Problem to work on:
Count how many lines of the items below contain the string "pixels". Case counts. Reply with only the number.

:: Task data ::

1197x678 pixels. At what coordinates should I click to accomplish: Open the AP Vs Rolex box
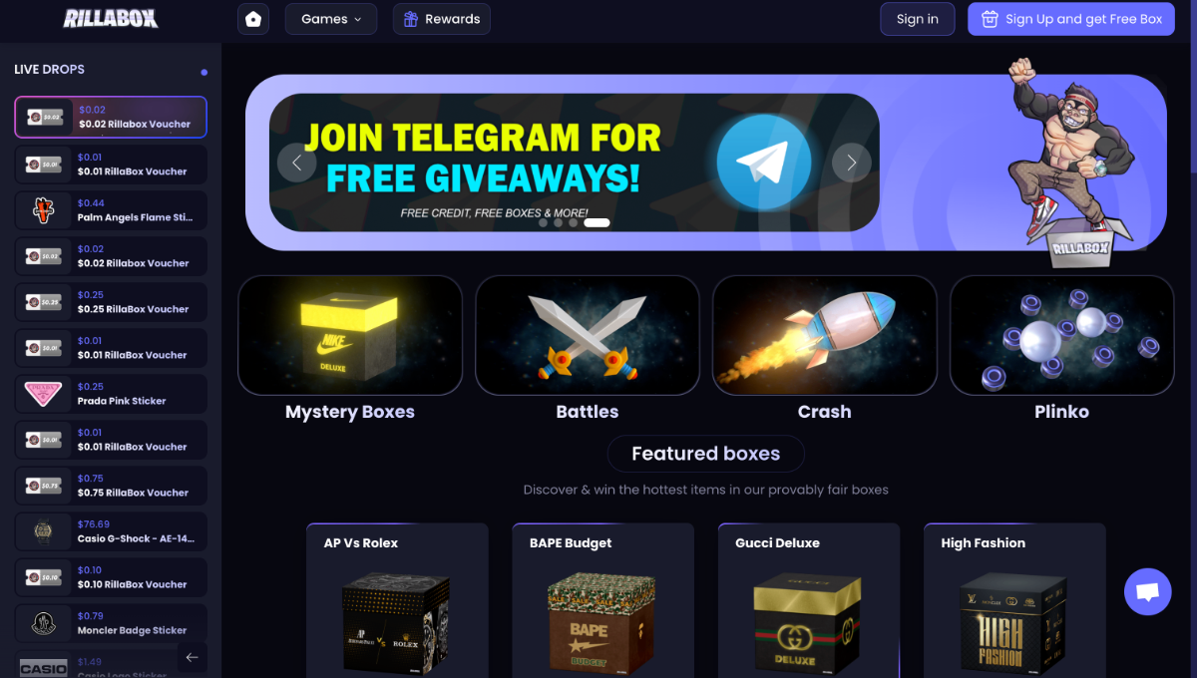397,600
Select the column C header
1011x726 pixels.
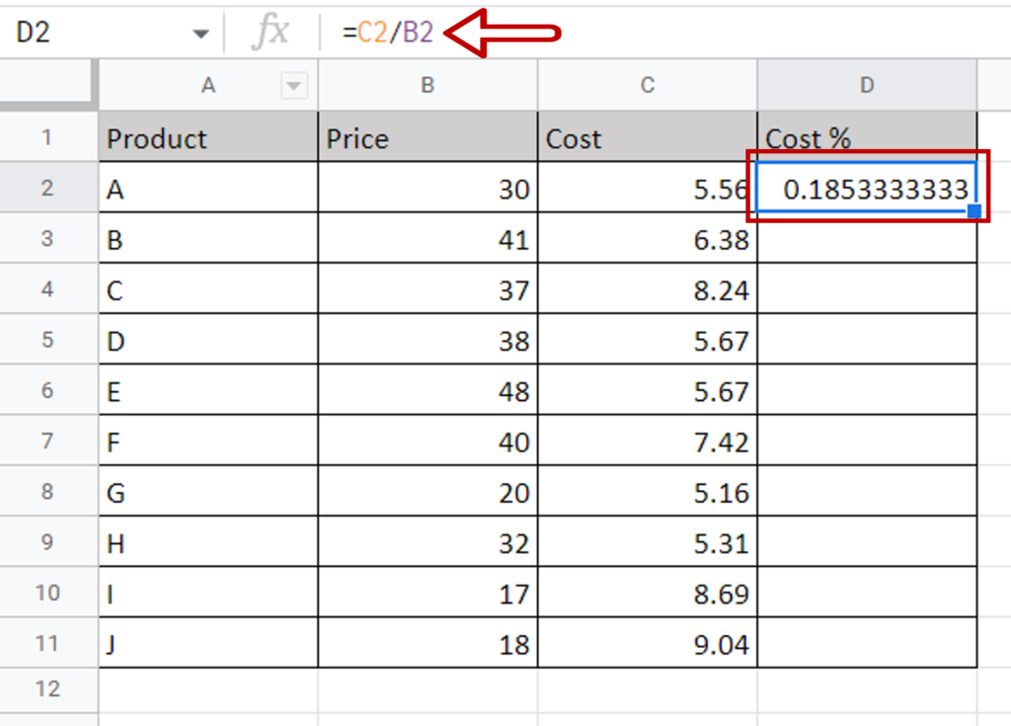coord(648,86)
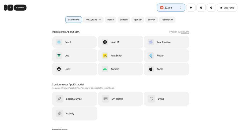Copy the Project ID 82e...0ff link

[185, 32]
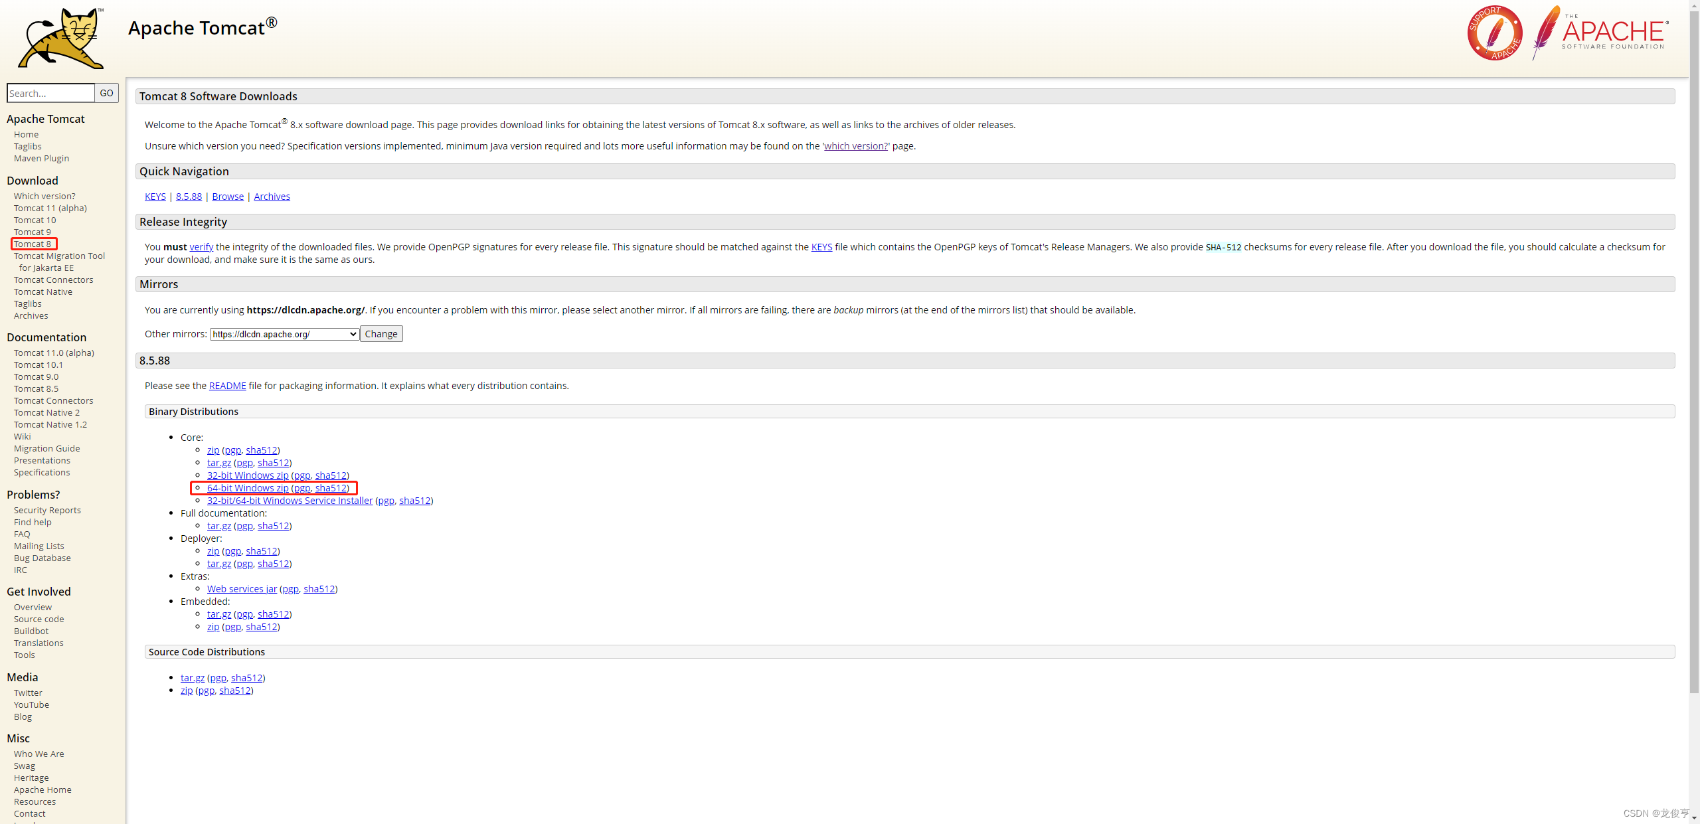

:::

Final answer:
2